The Cure: Seventeen Seconds - 1980
Never mind post punk, this, The Cure’s second album, has been viewed retrospectively as the first gothic rock album. A sub-genre was born.
Having been playing guitar with Siouxsie & The Banshees, Robert Smith came back wanting to deliver a sound similar to that of Steve Severin and Budgie. He managed it too, serving up a supremely dark yet strangely classy album. It was also supremely influential, on bands like The Stranglers, contemporaries Joy Division and Echo & The Bunnymen and, in reverse, on The Banshees. It is a short album - which given its sombre soundscapes is possibly not a bad thing - and it is one that I have to say that I really like. It has a great sound quality to it and bags of atmosphere. It has to be regarded as one of the great, if not slightly overlooked, early eighties albums.
After an ambient, atmospheric instrumental opener in A Reflection, Play For Today is wonderful in its melodic bleakness, featuring a lovely deep bass sound. Indeed, the same can be said of both the subtly attractive Secrets and In Your House.
There is a mature competence and depth to this material that contrasts markedly with the often punky-post punky edginess of their debut album. Tracks like the sombrely grandiose Three and the new romantic-style synth-driven and spacey A Forest both display a very Joy Division noir ambience to them. The latter is a beautifully atmospheric track.

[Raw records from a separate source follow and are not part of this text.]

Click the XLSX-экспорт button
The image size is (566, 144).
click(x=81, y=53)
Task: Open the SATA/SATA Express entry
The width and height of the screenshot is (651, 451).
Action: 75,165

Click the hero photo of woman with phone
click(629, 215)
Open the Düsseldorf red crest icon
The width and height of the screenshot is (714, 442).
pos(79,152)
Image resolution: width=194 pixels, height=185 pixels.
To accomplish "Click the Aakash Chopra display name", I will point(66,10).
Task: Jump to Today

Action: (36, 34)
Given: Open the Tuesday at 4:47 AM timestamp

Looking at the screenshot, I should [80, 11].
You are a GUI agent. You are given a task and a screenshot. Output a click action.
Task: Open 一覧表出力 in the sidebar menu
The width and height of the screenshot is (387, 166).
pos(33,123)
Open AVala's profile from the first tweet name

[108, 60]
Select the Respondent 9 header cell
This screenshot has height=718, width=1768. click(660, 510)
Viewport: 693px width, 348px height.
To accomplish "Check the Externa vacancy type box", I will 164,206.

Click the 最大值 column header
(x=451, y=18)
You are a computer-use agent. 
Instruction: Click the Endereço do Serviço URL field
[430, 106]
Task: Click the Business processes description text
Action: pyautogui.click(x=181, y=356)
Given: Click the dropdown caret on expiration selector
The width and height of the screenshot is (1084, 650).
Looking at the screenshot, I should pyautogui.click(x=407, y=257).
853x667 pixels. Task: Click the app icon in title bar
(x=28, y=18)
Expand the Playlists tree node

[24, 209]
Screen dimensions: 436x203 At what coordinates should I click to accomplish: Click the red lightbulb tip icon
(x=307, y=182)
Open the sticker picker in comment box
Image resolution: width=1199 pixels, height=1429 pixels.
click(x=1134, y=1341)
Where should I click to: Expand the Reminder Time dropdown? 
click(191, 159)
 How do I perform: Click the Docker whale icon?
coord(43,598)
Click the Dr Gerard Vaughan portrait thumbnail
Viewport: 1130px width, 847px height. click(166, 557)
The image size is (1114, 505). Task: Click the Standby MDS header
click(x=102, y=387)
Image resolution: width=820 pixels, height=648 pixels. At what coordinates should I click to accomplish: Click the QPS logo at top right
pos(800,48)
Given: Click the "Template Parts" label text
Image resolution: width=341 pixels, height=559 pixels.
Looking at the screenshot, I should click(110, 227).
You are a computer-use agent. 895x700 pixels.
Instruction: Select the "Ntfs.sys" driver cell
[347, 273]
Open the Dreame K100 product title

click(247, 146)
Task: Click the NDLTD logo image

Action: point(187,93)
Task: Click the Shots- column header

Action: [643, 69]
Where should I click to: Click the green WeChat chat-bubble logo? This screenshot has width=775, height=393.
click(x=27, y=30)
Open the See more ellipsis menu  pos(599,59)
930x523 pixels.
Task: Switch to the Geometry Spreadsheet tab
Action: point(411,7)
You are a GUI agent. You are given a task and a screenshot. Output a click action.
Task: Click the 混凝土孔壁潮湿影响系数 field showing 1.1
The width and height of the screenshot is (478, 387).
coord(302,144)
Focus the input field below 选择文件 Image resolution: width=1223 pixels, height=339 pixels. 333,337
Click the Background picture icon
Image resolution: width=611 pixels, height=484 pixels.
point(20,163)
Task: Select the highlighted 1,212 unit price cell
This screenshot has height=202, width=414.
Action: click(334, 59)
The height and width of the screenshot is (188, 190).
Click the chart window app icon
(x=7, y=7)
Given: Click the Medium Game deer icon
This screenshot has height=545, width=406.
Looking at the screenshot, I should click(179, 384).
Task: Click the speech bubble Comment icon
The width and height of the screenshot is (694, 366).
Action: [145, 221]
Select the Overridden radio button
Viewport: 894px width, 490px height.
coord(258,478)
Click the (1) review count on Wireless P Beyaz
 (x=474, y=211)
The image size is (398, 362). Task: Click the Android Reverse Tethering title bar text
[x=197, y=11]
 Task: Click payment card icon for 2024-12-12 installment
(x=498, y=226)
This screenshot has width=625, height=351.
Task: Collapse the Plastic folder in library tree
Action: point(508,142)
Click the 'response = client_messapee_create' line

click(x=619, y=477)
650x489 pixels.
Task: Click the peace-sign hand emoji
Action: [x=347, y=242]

I can come up with similar descriptions for M and the magnificent and moody At Night. Smith’s voice is mournful and detached on the latter - this man, just as much as Ian Curtis, was a true master of misery. Seventeen Seconds, of course, didn’t lift the gloomy feel at all, and it would been strange if it had. The album ends as morosely as it began. This is an album for the dark depths of winter. As with the previous album, I really wish I had got into this back in 1980, but there was so much other music around that took up my attention. I am enjoying getting into it now, all these years later.